MNIST手写数字识别 python

# encoding: utf-8
'''
@author: hxk
@contact: [email protected]
@software: garner
@file: main_keras.py
@time: 2019/5/13 14:21
@desc:
'''

import cv2 as cv
import keras
from keras.datasets import mnist
from keras.models import Sequential
from keras.models import load_model
from keras.layers import Dense, Dropout
from keras.optimizers import RMSprop, SGD

from sklearn.preprocessing import LabelBinarizer
import pickle

MODEL_FILENAME = "captcha_model.hdf5"
MODEL_LABELS_FILENAME = "model_labels.dat"

def test():
    (x_train, y_train), (x_test, y_test) = mnist.load_data()
    print(x_train[0].shape, y_train[0])

def train_and_save_model():
    # the data, split between train and test sets
    (x_train, y_train), (x_test, y_test) = mnist.load_data()
    # for i in range(5):
    #     cv.imwrite("{}.png".format(i), x_train[i])
    lb = LabelBinarizer().fit(y_train)
    with open(MODEL_LABELS_FILENAME, "wb") as f:
        pickle.dump(lb, f)
    # 由于mnist的输入数据维度是(num, 28, 28),这里需要把后面的维度直接拼起来变成784维
    x_train = x_train.reshape(60000, 784)
    x_test = x_test.reshape(10000, 784)
    x_train = x_train.astype('float32')
    x_test = x_test.astype('float32')
    x_train /= 255  # 归一化,所有数值在 0 - 1 之间
    x_test /= 255
    print(x_train.shape[0], 'train samples') # 60000
    print(x_test.shape[0], 'test samples')   # 10000

    # convert class vectors to binary class matrices
    print(y_train[0]) # 5
    y_train = keras.utils.to_categorical(y_train) # 把 y 变成了 one-hot 的形式
    print(y_train[0]) # [ 0.  0.  0.  0.  0.  1.  0.  0.  0.  0.]
    y_test = keras.utils.to_categorical(y_test)


    batch_size = 128
    num_classes = 10
    epochs = 20

    model = Sequential()
    model.add(Dense(512, activation='relu', input_shape=(784,)))
    model.add(Dropout(0.2))
    model.add(Dense(512, activation='relu'))
    model.add(Dropout(0.2))
    model.add(Dense(num_classes, activation='softmax'))

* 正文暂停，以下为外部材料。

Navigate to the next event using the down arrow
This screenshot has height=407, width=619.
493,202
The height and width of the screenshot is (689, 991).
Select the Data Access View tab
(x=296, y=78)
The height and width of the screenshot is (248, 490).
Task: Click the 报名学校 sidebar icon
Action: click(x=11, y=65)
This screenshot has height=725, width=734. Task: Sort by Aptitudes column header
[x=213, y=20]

    #model.summary()  # 打印出模型概况

    model.compile(loss='categorical_crossentropy',
                  optimizer=RMSprop(),
                  metrics=['accuracy'])

    history = model.fit(x_train, y_train,
                        batch_size=batch_size,
                        epochs=epochs,
                        verbose=1, # verbose是屏显模式, 0是不屏显,1是显示一个进度条,2是每个epoch都显示一行数据
                        validation_data=(x_test, y_test))
    score = model.evaluate(x_test, y_test, verbose=0)
    # 保存上述模型和数据
    model.save(MODEL_FILENAME)
    print('Test loss:', score[0])
    print('Test accuracy:', score[1])


def recognition(file_path):
    """
    识别图片
    :param file_path:
    :return:
    """
    with open(MODEL_LABELS_FILENAME, "rb") as f:
        lb = pickle.load(f)
    img = cv.imread(file_path)
    img = cv.cvtColor(img, cv.COLOR_BGR2GRAY)
    img = img.reshape(1, 28*28)

    # 直接加载上述模型
    model = load_model(MODEL_FILENAME)

    result = model.predict(img)
    letter = lb.inverse_transform(result)[0]
    print(letter)

# train_and_save_model()
recognition('0.png')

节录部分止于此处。